(Entries taken from a collection)
::::::::::
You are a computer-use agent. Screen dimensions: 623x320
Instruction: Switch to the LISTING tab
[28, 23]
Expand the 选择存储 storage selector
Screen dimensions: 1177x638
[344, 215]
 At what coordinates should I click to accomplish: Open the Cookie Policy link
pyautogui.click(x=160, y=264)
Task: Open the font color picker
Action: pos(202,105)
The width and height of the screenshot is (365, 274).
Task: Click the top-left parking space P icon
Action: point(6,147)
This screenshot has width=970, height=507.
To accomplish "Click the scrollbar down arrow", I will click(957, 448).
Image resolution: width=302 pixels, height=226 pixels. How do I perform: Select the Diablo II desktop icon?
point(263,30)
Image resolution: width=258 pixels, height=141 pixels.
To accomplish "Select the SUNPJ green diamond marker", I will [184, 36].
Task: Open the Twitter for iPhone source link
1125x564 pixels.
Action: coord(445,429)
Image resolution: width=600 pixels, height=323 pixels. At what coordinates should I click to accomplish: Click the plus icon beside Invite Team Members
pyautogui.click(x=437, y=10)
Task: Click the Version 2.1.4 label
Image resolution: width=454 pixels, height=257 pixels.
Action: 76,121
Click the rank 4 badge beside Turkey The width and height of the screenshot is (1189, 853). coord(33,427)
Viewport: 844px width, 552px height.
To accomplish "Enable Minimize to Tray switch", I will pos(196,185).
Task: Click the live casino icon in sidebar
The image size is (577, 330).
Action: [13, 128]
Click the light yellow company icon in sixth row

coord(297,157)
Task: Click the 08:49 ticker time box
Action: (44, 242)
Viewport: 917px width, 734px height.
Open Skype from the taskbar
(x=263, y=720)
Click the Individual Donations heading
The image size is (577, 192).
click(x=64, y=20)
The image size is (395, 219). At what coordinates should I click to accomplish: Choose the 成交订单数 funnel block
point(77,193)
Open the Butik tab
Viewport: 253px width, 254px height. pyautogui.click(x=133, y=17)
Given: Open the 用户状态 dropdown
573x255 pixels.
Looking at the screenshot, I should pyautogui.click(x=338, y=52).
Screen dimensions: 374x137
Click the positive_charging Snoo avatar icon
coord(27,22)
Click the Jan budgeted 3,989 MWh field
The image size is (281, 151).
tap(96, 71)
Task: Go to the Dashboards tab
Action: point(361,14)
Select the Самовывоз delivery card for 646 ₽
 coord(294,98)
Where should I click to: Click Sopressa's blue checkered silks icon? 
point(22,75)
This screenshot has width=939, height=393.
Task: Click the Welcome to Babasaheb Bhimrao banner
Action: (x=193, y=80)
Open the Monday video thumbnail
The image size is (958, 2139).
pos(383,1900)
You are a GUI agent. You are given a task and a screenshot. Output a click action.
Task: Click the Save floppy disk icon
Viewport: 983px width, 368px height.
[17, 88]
::::::::::
Task requirements:
For the word "will", report how many lines of the records contain it; respond with the number only.

Response:
3